I remember last year I helped my bud a lot in this event... I agree on the materials he used, they were logical. Just use some thin balsa wood and make the thing with that and super glue (don't use gorilla glue) and use Mylar for the rotor covering things.... :D

Re: Rotor Egg Drop B

Posted: October 23rd, 2012, 4:24 am
by JimY
I built a couple prototypes for this event last season, as it was a trial event in Indiana. I can't say they were that great, as drop times from 6 meters were not that high. We used golf balls instead of eggs for testing the devices, even though they are about 10 grams lighter. You could add a 10 gram lump of clay to one side of the ball, but we didn't do that. Ours had either 6 or 8 blades. As Mr. Anderson says, you need to experiment with the blade pitch to get the slowest descent time. Our builds were tested three times in competition (two for two teams at our regional and one at state), and while the shell cracked two of three times, it did not leave a wet spot on a paper towel. One time, the egg did not crack. So, it is possible to not get stuck in tier 2. Maybe this part will end up being quite easy, especially if you have some good ideas to start with and spend enough time working on it.

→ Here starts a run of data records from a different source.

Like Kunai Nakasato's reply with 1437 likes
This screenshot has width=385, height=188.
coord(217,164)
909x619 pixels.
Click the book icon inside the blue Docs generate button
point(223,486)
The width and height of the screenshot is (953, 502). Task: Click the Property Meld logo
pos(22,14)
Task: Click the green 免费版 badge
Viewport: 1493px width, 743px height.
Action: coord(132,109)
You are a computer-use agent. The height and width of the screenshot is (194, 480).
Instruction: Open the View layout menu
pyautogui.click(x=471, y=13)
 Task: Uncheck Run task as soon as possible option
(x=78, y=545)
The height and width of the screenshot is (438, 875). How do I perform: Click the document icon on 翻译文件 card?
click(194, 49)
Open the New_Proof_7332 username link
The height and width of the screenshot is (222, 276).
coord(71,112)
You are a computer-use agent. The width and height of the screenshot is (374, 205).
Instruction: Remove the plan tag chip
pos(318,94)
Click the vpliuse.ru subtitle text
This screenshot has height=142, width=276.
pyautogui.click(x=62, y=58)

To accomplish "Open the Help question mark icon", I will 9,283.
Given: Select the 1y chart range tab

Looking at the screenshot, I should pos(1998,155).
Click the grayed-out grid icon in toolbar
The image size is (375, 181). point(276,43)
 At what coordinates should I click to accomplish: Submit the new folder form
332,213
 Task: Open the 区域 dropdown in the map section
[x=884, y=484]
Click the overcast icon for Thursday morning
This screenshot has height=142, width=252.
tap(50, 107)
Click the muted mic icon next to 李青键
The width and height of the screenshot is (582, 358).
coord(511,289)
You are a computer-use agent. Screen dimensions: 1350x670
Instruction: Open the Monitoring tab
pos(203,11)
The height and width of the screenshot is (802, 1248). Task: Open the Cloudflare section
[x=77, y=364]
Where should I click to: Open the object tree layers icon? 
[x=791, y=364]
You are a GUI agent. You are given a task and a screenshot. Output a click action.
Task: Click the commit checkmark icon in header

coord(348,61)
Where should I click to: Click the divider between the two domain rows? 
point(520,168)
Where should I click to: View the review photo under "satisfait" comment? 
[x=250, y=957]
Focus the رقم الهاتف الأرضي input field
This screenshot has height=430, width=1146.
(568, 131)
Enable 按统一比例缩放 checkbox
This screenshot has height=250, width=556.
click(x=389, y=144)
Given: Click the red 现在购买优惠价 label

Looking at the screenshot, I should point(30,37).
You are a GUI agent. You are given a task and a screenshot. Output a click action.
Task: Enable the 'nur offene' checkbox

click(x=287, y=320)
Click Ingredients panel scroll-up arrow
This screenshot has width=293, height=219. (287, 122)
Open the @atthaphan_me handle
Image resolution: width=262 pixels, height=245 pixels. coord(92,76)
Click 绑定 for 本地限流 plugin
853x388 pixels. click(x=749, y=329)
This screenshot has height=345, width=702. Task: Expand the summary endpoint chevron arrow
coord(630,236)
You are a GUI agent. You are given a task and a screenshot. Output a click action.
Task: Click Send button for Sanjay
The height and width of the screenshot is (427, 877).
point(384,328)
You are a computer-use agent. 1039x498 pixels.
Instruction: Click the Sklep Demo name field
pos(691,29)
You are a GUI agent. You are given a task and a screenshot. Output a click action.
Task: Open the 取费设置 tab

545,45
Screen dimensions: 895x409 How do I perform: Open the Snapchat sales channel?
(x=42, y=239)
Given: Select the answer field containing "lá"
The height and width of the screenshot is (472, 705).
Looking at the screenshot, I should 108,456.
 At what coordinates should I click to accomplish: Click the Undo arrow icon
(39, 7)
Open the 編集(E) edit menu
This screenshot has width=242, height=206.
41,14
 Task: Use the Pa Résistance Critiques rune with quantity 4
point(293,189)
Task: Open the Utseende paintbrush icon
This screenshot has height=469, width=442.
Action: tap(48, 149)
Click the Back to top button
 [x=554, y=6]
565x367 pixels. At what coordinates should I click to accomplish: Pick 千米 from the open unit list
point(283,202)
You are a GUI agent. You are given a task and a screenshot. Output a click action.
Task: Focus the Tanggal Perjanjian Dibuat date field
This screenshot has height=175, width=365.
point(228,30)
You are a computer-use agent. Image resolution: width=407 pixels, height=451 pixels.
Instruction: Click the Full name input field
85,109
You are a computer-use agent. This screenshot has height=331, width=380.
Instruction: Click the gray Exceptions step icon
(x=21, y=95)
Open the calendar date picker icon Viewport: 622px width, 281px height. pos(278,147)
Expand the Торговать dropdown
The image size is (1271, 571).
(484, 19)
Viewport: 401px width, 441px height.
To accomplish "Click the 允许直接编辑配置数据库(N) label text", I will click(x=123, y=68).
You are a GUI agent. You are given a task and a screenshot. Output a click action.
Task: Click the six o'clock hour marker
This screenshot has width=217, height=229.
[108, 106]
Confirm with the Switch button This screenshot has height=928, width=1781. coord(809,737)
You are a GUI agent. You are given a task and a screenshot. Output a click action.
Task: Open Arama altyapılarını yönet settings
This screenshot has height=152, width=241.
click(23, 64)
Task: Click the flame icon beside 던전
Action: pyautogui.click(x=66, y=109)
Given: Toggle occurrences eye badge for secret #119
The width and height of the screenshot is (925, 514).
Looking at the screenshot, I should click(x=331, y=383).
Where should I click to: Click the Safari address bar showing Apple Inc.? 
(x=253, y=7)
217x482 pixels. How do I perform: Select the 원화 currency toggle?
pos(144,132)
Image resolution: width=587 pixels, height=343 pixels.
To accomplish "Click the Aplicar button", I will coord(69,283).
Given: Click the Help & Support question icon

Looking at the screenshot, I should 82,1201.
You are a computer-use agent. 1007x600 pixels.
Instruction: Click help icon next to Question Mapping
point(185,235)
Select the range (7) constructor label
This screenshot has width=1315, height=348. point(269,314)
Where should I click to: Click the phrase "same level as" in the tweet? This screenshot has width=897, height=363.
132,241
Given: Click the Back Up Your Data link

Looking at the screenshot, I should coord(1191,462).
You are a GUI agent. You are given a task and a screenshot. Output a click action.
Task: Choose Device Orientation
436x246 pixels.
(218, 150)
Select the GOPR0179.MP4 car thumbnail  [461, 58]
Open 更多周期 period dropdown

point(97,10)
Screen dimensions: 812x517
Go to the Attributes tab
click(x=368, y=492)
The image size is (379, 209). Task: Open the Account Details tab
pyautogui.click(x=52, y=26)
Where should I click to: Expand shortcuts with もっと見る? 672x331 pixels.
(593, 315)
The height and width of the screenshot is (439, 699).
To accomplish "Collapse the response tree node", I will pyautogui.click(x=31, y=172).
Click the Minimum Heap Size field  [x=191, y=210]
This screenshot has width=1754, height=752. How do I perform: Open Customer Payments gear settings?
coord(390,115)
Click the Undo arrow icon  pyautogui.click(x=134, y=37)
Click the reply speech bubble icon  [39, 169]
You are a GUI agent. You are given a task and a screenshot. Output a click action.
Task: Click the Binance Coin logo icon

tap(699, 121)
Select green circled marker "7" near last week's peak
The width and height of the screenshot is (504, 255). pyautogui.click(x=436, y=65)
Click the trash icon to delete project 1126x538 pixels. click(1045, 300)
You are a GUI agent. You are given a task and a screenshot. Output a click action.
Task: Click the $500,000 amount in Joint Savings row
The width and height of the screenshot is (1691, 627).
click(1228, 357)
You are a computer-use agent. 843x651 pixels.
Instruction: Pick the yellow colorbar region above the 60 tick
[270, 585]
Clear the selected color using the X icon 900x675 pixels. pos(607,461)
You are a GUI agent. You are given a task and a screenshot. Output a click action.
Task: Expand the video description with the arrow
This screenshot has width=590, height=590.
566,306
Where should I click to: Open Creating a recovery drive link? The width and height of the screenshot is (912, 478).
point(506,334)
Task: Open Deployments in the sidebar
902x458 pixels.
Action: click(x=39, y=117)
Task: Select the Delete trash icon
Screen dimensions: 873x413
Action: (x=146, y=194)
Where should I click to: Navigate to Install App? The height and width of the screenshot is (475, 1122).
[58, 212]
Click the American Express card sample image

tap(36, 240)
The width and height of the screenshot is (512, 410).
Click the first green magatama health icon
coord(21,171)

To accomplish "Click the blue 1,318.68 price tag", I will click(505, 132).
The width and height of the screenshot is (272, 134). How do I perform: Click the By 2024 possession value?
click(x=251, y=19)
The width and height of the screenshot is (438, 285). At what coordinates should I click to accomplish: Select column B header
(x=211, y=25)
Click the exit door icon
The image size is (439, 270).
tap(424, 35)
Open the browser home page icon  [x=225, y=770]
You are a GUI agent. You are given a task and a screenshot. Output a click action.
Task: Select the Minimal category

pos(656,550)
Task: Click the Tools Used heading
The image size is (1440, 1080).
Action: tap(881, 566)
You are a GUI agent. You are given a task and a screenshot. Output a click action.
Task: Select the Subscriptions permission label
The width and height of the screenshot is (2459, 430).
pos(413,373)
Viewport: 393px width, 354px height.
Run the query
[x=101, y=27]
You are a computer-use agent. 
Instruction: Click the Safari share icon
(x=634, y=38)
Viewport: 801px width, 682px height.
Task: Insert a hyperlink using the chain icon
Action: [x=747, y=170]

I don't have a copy of the rules for the event this season, since I do C division instead of B. One construction rule that bugged me like crazy last season was regarding placement of the egg. We used the Indiana rules, which at one point said "The bag will be mounted or suspended from the bottom of the helicopter device in such position that the egg it contains is the first thing to contact the floor." I saw a draft set of national rules for the event over the summer, and they had the same sentence. I could 't believe it. So, can someone quote for me what the final rules say on this? I hope that the first part of the sentence was simplified, as to me, the second part (beginning after "in such position") is the part that really matters.

Re: Rotor Egg Drop B

Posted: October 25th, 2012, 8:49 am
by qiqishi
Can anyone help me with what designs I should use for the propellers?

Re: Rotor Egg Drop B

Posted: October 25th, 2012, 1:42 pm
by InfiniCuber
qiqishi wrote:Can anyone help me with what designs I should use for the propellers?
Well i know that some sorta square wings in the aerofoil shape works (curve the rotor). Cover it in Mylar and it works pretty well. Make it out of balsa. This worked well last year as my friend got 1st at state. But it could definitely be improved on, so try different variations.

Re: Rotor Egg Drop B

Posted: October 26th, 2012, 8:12 pm
by e_sully
Be very careful with laminated rotors that they are not arched, or at least have a solid bottom. A curved rotor will act like a parachute and can get you DQ'd.